João Pessoa, 13 de julho de 2022 | --ºC / --ºC Dólar - Euro
Alguém, nas redes sociais, me acusa de caolho. Acredito que era com a intenção de me ofender. No entanto, como me ofender por algo que eu não sou? E se eu fosse, deveras, caolho, eu deveria ver nisto uma ofensa, se a pessoa está apenas constatando um fato? Por outro lado, sei que a intenção ofensiva se revela na compreensão enviesada de que, mesmo eu tendo dois olhos, não consigo ver a verdade que o acusador diz enxergar. Sou, portanto, caolho. Ainda assim, não há ofensa alguma. Haveria, no máximo a provável constatação de que quem é caolho, físico ou mental, enxerga mal. É possível, mas não é provável.
O acusador, de dedo em riste, passa, então, ao que ele acredita ser uma argumentação, quando, na realidade, o seu ajuntamento de palavras mal se sustenta como doutrina medíocre, num discurso em que o caos da forma se espelha claramente na essência do que ele diz. Assegurei, no entanto, o direito do acusador a expressar a má-digestão de um discurso que, por si só, já é canhestro – o de que o cidadão deve armar-se para a sua proteção. Era isto o que ele intentava dizer, mas o afogueamento da sua prosa mal contida e mal formulada prejudicava, claramente, a sua intenção.

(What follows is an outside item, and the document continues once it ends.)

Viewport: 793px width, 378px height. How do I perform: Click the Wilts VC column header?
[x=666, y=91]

De qualquer modo, é discurso que não se sustenta. Em princípio, porque sou contra a posse e, sobretudo, o porte de armas. Na prática, porque os bandidos, todos sabemos, estão mais bem armados do que a própria polícia e têm uma intimidade com o manuseio de armas que o cidadão comum não possui. Enfim, como as nossas leis são frouxas, a frouxidão incentiva o uso de armas para se resolver qualquer discussão tola, no trânsito ou com um vizinho. A arma acaba se voltando, portanto, não contra o bandido, mas contra o cidadão comum. Incluam-se, entre os cidadãos comuns, as crianças, vítimas de brincadeiras com as armas sempre mal guardadas dos pais.
Voltemos à pretensa acusação de caolhismo. Lembrei-me, de imediato de três grandes escritores, que se referiram a quem é caolho, de modo jocoso ou de modo filosófico – Marcial, Victor Hugo e Ariano Suassuna.

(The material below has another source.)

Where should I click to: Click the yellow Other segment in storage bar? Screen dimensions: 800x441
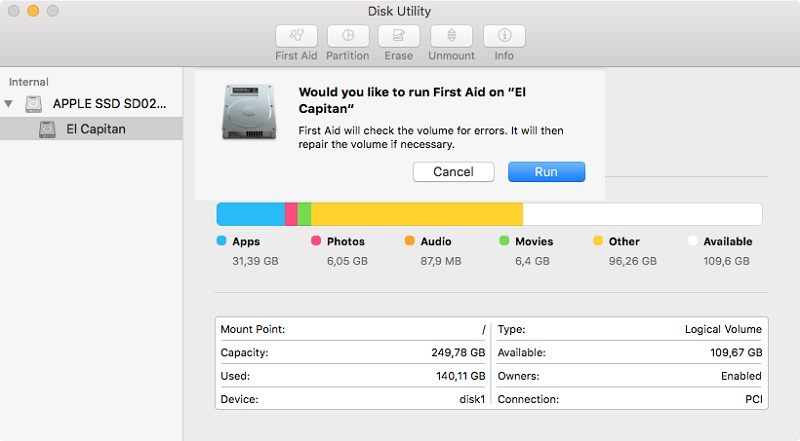[x=416, y=214]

Marcial, poeta latino do século I d. C., revela-nos o quanto Quinto ama Thaís, o que surpreende quem a conhece. Thaís é caolha (lusca). A surpresa reside no fato de que a pessoa que conhece Thaís não conhece Quinto. Se Thaís, diz o epigrama, não tem um olho, Quinto não tem os dois. É cego, coitado. Ser caolho, portanto, não constitui, necessariamente, uma desvantagem, como nos mostra Marcial:
Thaida Quintus amat. Quam Thaida? Thaida luscam.

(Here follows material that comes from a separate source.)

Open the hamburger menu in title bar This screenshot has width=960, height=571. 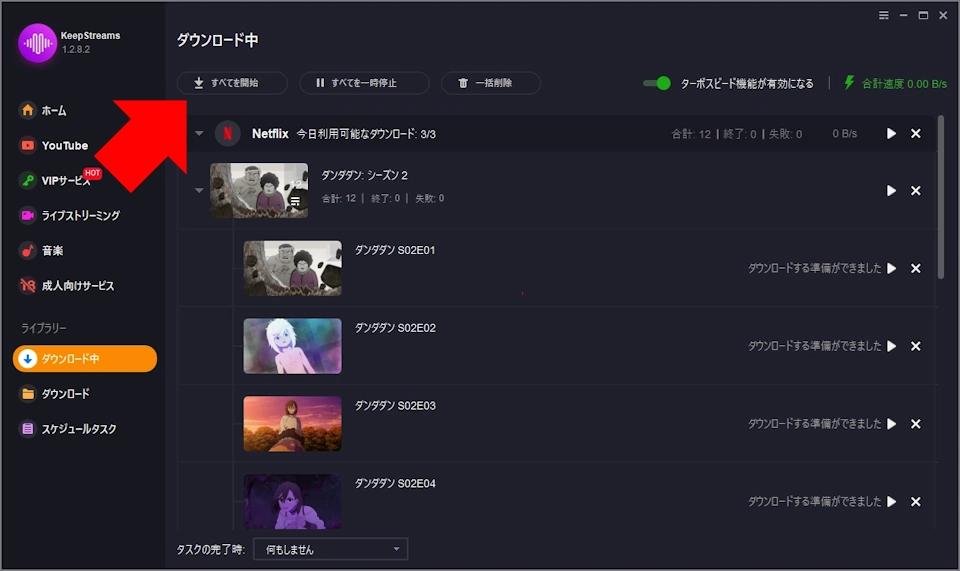(x=883, y=15)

Vnum oculum Thais non habet, ille duos.
Quinto ama Thaís. Que Thaís? Thaís caolha.
Thaís não tem um olho; ele, os dois.
Victor Hugo, em Notre-Dame de Paris (Livro I, Capítulo V), traduzido, entre nós, como O Corcunda de Notre-Dame, filosofa sobre o fato de ser caolho, através do personagem Jehan, irmão de D. Frollo, o arquidiácono de Paris, tendo como objeto o personagem Quasímodo. Protótipo da feiura, além de corcunda, o sineiro é surdo e caolho, o que leva ao seguinte comentário, expressando a ciência de quem tem apenas um olho, sobre a sua carência:
“Un borgne est bien plus incomplet qu’un aveugle. Il sait ce qui lui manque”
(Um caolho é bem mais incompleto que um cego. Ele sabe o que lhe falta.)
Já Ariano Suassuna, com a sua costumeira verve, põe na boca do poeta Lino Pedra-Verde, em A pedra do reino (Folheto LXXVIII – A Cegueira Epopeica), os versos abaixo, que dão o golpe de misericórdia, com relação ao caolho:
Camões, poeta Caolho,
grande Vate português,
enxergava mais com um olho
do que nós todos com três.
Dando por encerrada a contenda, finalizo com um epigrama de minha lavra, inspirado na frase de Victor Hugo, já referida acima:
Entre cegos e caolhos, a nação está dividida,
e quem é que sofre mais, nesta luta tão renhida?
Se o cego nada vê, e só sabe o que escuta,
fica só na superfície, porque nada ele perscruta.
O caolho vê metade, mas de longe enxerga a malta:
Sofre mais quem tem um olho, pois conhece o que lhe falta.